The British magazine tells about a 49-year-old Georgian man who was arrested at the airport in Brussels, accused of having stolen 17 books by Pushkin and other Russian 19th-century authors from the library at Vilnius University. The week before, he had requested to look at two original editions of the Russian national poet Alexander Pushkin at the Bibliothèque Nationale de France (BNF) in Paris, but was denied.
At the arrest, forgeries of the books he had requested were found in the man's luggage. At the NBF in Paris, it was discovered a month later that nine of the titles the man had actually been allowed to see were now missing. Instead, they were replaced by extremely skillfully made forgeries.
Warsaw worst affected
Libraries in Berlin, Geneva, Helsinki, Lyon, Munich, Prague, Riga, Tallinn, Vienna, and Warsaw have also been affected by similar thefts - also there, books have been replaced by hard-to-detect copies. The worst affected is the university library in Warsaw, which has lost 79 books.
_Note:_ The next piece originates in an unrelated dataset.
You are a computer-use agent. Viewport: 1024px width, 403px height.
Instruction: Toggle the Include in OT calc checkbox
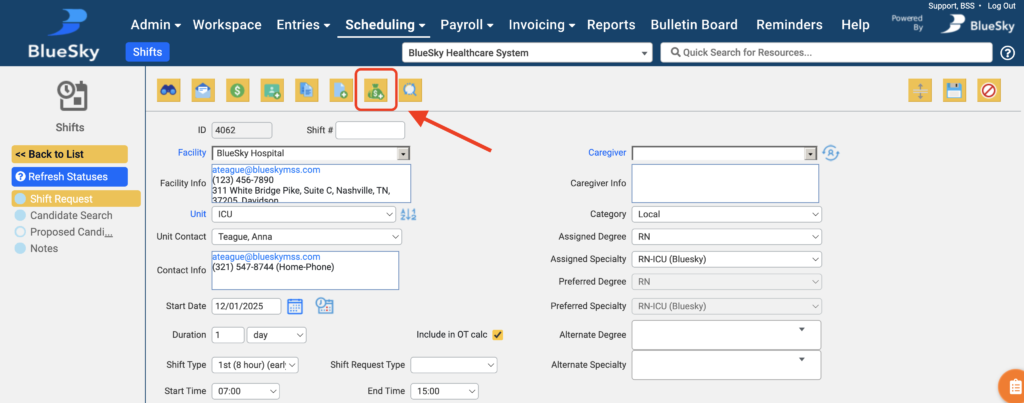pyautogui.click(x=498, y=335)
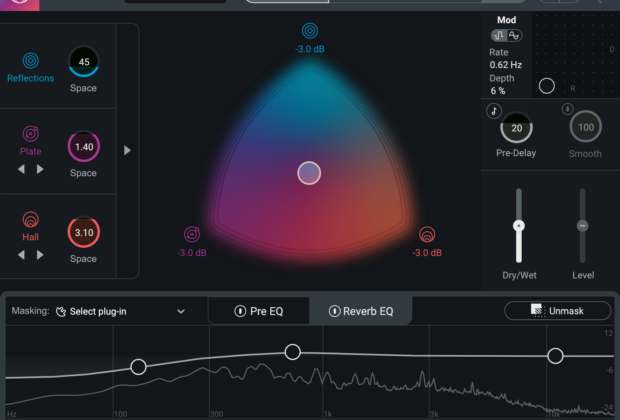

Polish prosecutor Bartosz Jandy describes the whole thing as organized crime:
The only mystery is who ordered the books. And unfortunately, the profile matches the methods of the Russian Federation.
Cultural war
During the war in Ukraine, Russia has also waged a cultural war, including with images of Pushkin put up in occupied areas, writes The Economist. After the bombing of the theater in Ukrainian Mariupol - where hundreds of people had sought shelter from the fighting - Russian soldiers adorned the destroyed facade with portraits of Russian playwrights and authors.
In Kherson, posters with Pushkin's face and text about Russia being there "forever" were put up.